C’en était fini de ses rêves de maternité, cette fausse couche ruina ses espoirs et ruina sa santé. Une infection se propagea et pendant quelques jours ont la cru perdue. Auguste dépité, inquiet, se plaçait à ses cotés le soir en rentrant du travail. Il l’observait, la couvait du regard, encore amoureux. Elle était d’une maigreur effrayante et sa peau transparente la faisait ressembler à une statut de marbre voilée. Ses yeux hagards, cernés de poches noires, soulignaient la disparition de ses joues. Son visage n’était plus que mâchoire émaciée. Peu à peu cependant la nature se fit clémente, la fièvre descendit, les couleurs qui s’étaient retirées de son corps revinrent. La vie revenait au foyer d’Auguste, un soir il la trouva assise sur ses oreillers, un autre soir elle était debout. Puis un soir où il rentra tard Agathe était aux fourneaux, on fêta cette résurrection d’un petit vin aigrelet de Seine et Marne. Elle reprit son travail peu de temps après, le diable qu’il tirait par la queue depuis qu’elle ne ramenait pas de salaire allait enfin pouvoir poursuivre sa route vers d’autres pauvretés. Il se passa tout de même longtemps avant que le couple ne puisse faire l’amour.

Dans Paris les tensions s’apaisaient doucement mais pour sa part Auguste vouait une haine farouche au gouvernement. Ce n’était plus Thiers le boucher de Versailles qui était aux commandes mais le fantoche Mac Mahon. Les mains pleines de sang comme son prédécesseur, il n’était là que pour assurer le retour de la monarchie. Celà les ouvriers rouges ne le toléreraient pas. Auguste continua mais plus discrètement à se réunir avec d’autres qui comme lui croyaient en une internationale ouvrière.

Auguste parfois dans des moments de nostalgie racontait son enfance à La Rochelle, Agathe qui n’avait jamais quitté les rives de la Seine se prêtait à rêver de grand large. Elle voyait les tours Saint Nicolas, de la Chaîne et de la Lanterne qui se dressaient ensemble pour défendre l’accès de la ville blanche. Elle humait avec Auguste la vase et les odeurs marines du port à marée basse. Elle gouttait les huîtres que tous les Rochelais allaient pêcher à la pointe des minimes, elle s’immergeait dans les dédales des vieilles rues du port. Peut-être qu’un jour, ils iraient là bas, élever leurs enfants et chauffer leur vieux corps au soleil de l’Atlantique. Mais Auguste, qui à la vérité n’avait jamais cessé de tousser depuis son retour de prison, fut rattrapé par la maladie, les quintes étaient plus fortes, il maigrissait et son mouchoir constamment se teintait de rouge.

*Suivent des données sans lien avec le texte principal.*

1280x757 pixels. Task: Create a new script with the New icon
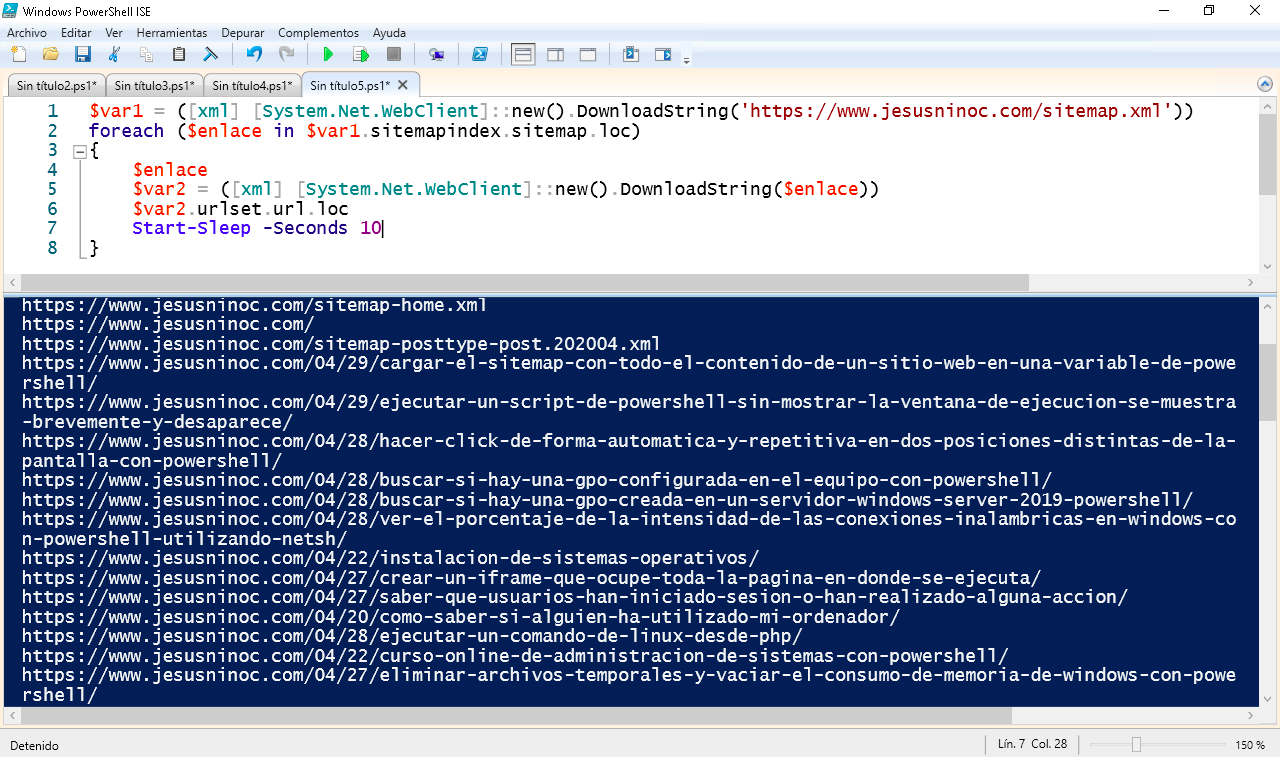17,55
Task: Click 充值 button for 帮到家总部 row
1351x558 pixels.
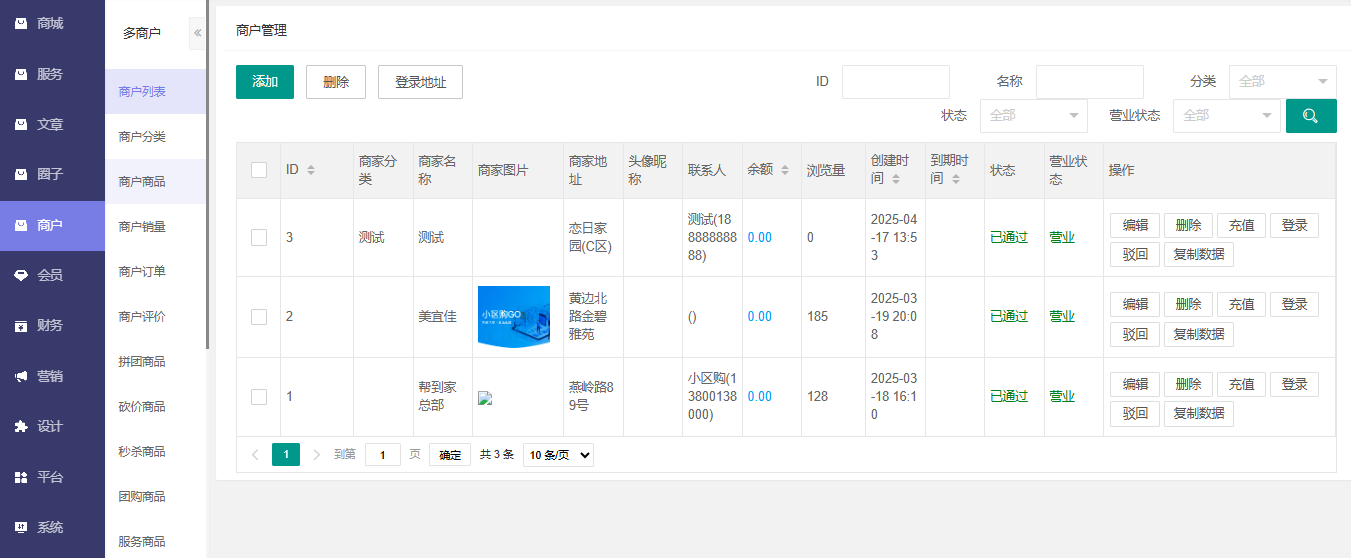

Un jour il se coucha et Agathe recommença ses veilles. La situation empira rapidement la tuberculose ne lâchait pas facilement ses prises même si là bas en Allemagne un médecin renommé se nommant Koch en avait découvert le bacille responsable.

Finalement ce ne fut pas à l’ombre protectrice des porches de la vieille ville de La Rochelle, ni sous les pierres blanches de Crazanne, des hôtels d’armateurs de la traite ,qu’il prit un repos mérité mais sous les amples ramages du cimetière du père- Lachaise.

Le 23 juillet 1877 alors que le soleil éclatait dans toute sa puissance sur les frondaisons du boulevard Saint Antoine, Auguste abandonna la partie. Dans les bras d’Agathe en un dernier sourire il s’en fut. Un petit convoi accompagna sa dépouille au jardin de repos. Non loin du mur où furent fusillés les derniers combattants de la commune on le glissa dans une fosse, pas de monument funéraire pour les pauvres, pas de couronne pour les ouvriers.

Un curé accepta de bénir le corps, Auguste ne croyait pas en Dieu, mais ne sait on jamais. Agathe pleura, Joachim le père regarda fixement sans broncher la dépouille de son fils descendre à la terre et Pierre le frère compagnon de jeunesse et témoin de mariage renifla en une inexpressive manifestation.

Agathe mère retrouva sa fille pour elle seule et l’appartement de la rue Beausire qui bruissait des cris de l’amour retrouva son lugubre silence.

Notre Rochelais avait 36 ans et Agathe qui le rejoignit en 1882 n’avait quand à elle que 35 ans.